God Damn The English: A global deconstruction

More people speak Mandarin, Swedish is more fun, and Romance languages sound better in bed (a true acid test), but like it or not, English is now the global idiom. There are many reasons - historic, economic, military, cultural (BTW, you can add "imperialism" after each of those) - but it really comes together as a reckoning force in places catering to tourists. And invasions. As native English-speakers we should be honoured, right? Who cares if Webster's and The Oxford Concise in the hands of foreign mining interests yield familiar words minced in an unrecognizable salmagundi. (Yes, you'll have to palm one of those volumes to find that one.)

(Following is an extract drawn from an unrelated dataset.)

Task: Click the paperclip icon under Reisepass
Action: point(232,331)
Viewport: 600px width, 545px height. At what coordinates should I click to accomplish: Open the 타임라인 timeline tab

Here's the problem. In their haste to adapt, many cultures have jumped on the English bandwagon without knowing where they're going or how to steer. Inevitably this has led to serious butchery of the King's English - a global scourge of malapropisms and misspellings. Nobody has done it better than the Japanese, with their abstract interpretations of verbal iconography, pervasive enough to have spawned it's own industry: "Jinglish."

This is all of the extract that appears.